Crishna is made to say:

"I am the light in the Sun and Moon, far, far beyond the darkness. I am the brilliancy in flame, the radiance in all that's radiant, and the light of lights."[546:2]

In the Maha-bharata, Crishna, who having become the son of Aditi (the Dawn), is called Vishnu, another name for the Sun.[546:3] The demon Putana assaults the child Crishna, which identifies him with Hercules, the Sun-god of the Greeks.[546:4] In his Solar character he must again be the slayer of the Dragon or Black-snake Kulnika, the "Old Serpent" with the thousand heads.[546:5] Crishna's amours with the maidens makes him like Indra, Phoibus, Hercules, Samson, Alpheios, Paris and other Sun-gods. This is the hot and fiery Sun greeting the moon and the dew, or the Sun with his brides the Stars.[546:6]

Moore, in his Hindu Pantheon, observes:

"Although all the Hindu deities partake more or less remotely of the nature and character of Surya, or the Sun, and all more or less directly radiate from, or merge in, him, yet no one is, I think, so intimately identified with him as Vishnu; whether considered in his own person, or in the character of his most glorious Avatara of Crishna."

The ancient religion of Egypt, like that of Hindostan, was founded on astronomy, and eminently metaphysical in its character. The Egyptian priests were far advanced in the science of astronomy. They made astronomy their peculiar study. They knew the figure of the earth, and how to calculate solar and lunar eclipses. From very ancient time, they had observed the order and movement of the stars, and recorded them with the utmost care. Ramses the Great, generally called Sesostris, is supposed to have reigned one thousand five hundred years before the Christian era, about coeval with Moses, or a century later. In the tomb of this monarch was found a large massive circle of wrought gold, divided into three hundred and sixty-five degrees, and each division marked the rising and setting of the stars for each day.[547:1] This fact proves how early they were advanced in astronomy. In their great theories of mutual dependence between all things in the universe was included a belief in some mysterious relation between the Spirits of the Stars and human souls, so that the destiny of mortals was regulated by the motions of the heavenly bodies. This was the origin of the famous system of Astrology. From the conjunction of planets at the hour of birth, they prophesied what would be the temperament of an infant, what life he would live, and what death he would die. Diodorus, who wrote in the century preceding Christ Jesus, says:

"They frequently foretell with the greatest accuracy what is about to happen to mankind; showing the failure or abundance of crops, and the epidemic diseases about to befall men or cattle. Earthquakes, deluges, rising of comets, and all those phenomena, the knowledge of which appears impossible to common comprehensions, they foresee by means of their long continued observation."

P. Le Page Renouf, who is probably the best authority on the religion of ancient Egypt which can be produced, says, in his Hibbert Lectures:[547:2]

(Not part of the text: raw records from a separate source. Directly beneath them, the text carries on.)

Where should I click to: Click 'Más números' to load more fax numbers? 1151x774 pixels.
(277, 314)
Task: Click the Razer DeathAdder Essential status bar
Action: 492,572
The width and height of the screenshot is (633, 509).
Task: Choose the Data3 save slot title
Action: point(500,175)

"The Lectures on the Science of Language, delivered nearly twenty years ago by Prof. Max Müller, have, I trust, made us fully understand how, among the Indo-European races, the names of the Sun, of Sunrise and Sunset, and of other such phenomena, come to be talked of and considered as personages, of whom wondrous legends have been told. Egyptian mythology not merely admits, but imperatively demands, the same explanation. And this becomes the more evident when we consider the question how these mythical personages came to be invested with the attributes of divinity by men who, like the Egyptians, had so lively a sense of the divine."